Les grandes banques de Wall Street ont affiché au deuxième trimestre des bénéfices en forte hausse, dopés par les recettes de courtage des marchés, des baisses de provisions et des dépenses, et doivent maintenant s'adapter à un environnement de taux d'intérêt plus élevés.

«Le climat bancaire a été fantastique pour les banques, particulièrement avant que les taux d'intérêt ne rebondissent» à partir de la fin juin, a remarqué Chris Low, chef économiste de FTN Financial.

La banque d'affaires Goldman Sachs a doublé son bénéfice au deuxième trimestre à 1,9 milliard de dollars et celui de sa rivale Morgan Stanley a bondi de 42% sur un an à 802 millions.

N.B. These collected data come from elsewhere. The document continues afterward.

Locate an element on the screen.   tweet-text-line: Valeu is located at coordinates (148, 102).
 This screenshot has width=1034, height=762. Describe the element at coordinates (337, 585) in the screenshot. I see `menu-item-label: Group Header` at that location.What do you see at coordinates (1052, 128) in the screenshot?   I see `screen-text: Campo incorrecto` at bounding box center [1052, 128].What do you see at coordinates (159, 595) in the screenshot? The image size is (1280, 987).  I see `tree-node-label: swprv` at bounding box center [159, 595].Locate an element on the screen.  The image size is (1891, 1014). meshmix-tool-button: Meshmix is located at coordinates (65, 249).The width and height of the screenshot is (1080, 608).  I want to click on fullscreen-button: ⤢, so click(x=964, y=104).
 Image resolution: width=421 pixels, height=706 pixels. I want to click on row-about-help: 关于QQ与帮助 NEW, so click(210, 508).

Les résultats de ces deux banques ont largement été tirés par un bond du chiffre d'affaires, grâce au courtage d'actions et à la gestion de fortune chez Morgan Stanley, ou aux investissements en propre et aux émissions obligataires chez Goldman.

Chez les banques généralistes, JPMorgan Chase, la première banque américaine en termes d'actifs, affiche une progression de son bénéfice de 31% à 6,5 milliards de dollars et Wells Fargo de 20% à 5,3 milliards.

Chez Citigroup la hausse du bénéfice atteint 42% à 4,2 milliards de dollars et +70% à 3,6 milliards chez Bank of America.

Ces belles performances sont toutefois largement dues non pas à la hausse du chiffre d'affaires mais essentiellement à une baisse des dépenses et à une baisse importante des provisions pour pertes liées aux crédits.

Pour Erik Oja, analyste de S&P Capital IQ, les banques ne pourront pas continuer éternellement à se serrer la ceinture: «il y a des limites à ce que les banques peuvent couper. Je pense que les dépenses vont rebondir aux troisième et quatrième trimestres», a-t-il estimé.

Côté recettes, les dirigeants des grandes banques ont mis en avant, à l'instar du patron de JPMorgan Chase, Jamie Dimon, la «faible croissance des prêts à cause de la prudence des consommateurs, de beaucoup de petites entreprises et de grands groupes».

En outre, les dirigeants des grandes banques se sont inquiétés, comme Michael Corbat de Citigroup, d'un retournement du boom du refinancement des prêts hypothécaires. La banque prend d'ailleurs «des mesures pour s'assurer que ses activités de prêts immobiliers sont à la taille appropriée», a fait valoir M. Corbat, ce qui pourrait annoncer des réductions d'effectifs.

Erik Oja estime qu'il sera en effet important pour les banques de parvenir à baisser leurs coûts dans l'hypothécaire si le boom du refinancement se tarit comme attendu.

Les provisions pour frais juridiques ont nettement augmenté chez JPMorgan Chase ou chez Citigroup. Elles ont chuté chez Bank of America mais le directeur financier, Bruce Thompson, a averti qu'elles resteraient fluctuantes et pourraient rebondir.

Les banques américaines, comme le reste du monde de la finance, se préparent à évoluer dans un environnement de taux d'intérêt plus élevés, pour le pire ou le meilleur.

La Réserve fédérale (Fed) a annoncé au printemps qu'elle envisageait de cesser ses programmes de rachats de titres obligataires si l'économie continue à se renforcer et qu'elle pourrait aussi commencer à remonter ses taux directeurs à partir de 2015.

Les taux d'intérêt à long terme ont commencé à remonter sur les marchés immédiatement après ces annonces, avec un effet à double tranchant pour les banques.

Des taux plus élevés peuvent nuire à la demande de prêts, d'émissions obligataires et de rendements hypothécaires mais sont favorables aux marges de crédits et au rendement des investissements.

Enfin, les plus grandes banques américaines sont confrontées à une réglementation changeante: les régulateurs américains ont proposé la semaine dernière un renforcement des normes de solidité financière des banques en faisant passer à 5% leur ratio de levier, à savoir les capitaux propres rapportés aux actifs. Ce serait un taux supérieur aux normes de Bâle III.

Des parlementaires, comme la démocrate Elisabeth Warren, ont en outre proposé de rétablir une séparation entre les banques d'investissement et de détail, instaurée après la crise de 29 mais disparue lors de la dérégulation des années 80 et 90. Il n'est toutefois absolument pas certain qu'ils obtiennent gain de cause.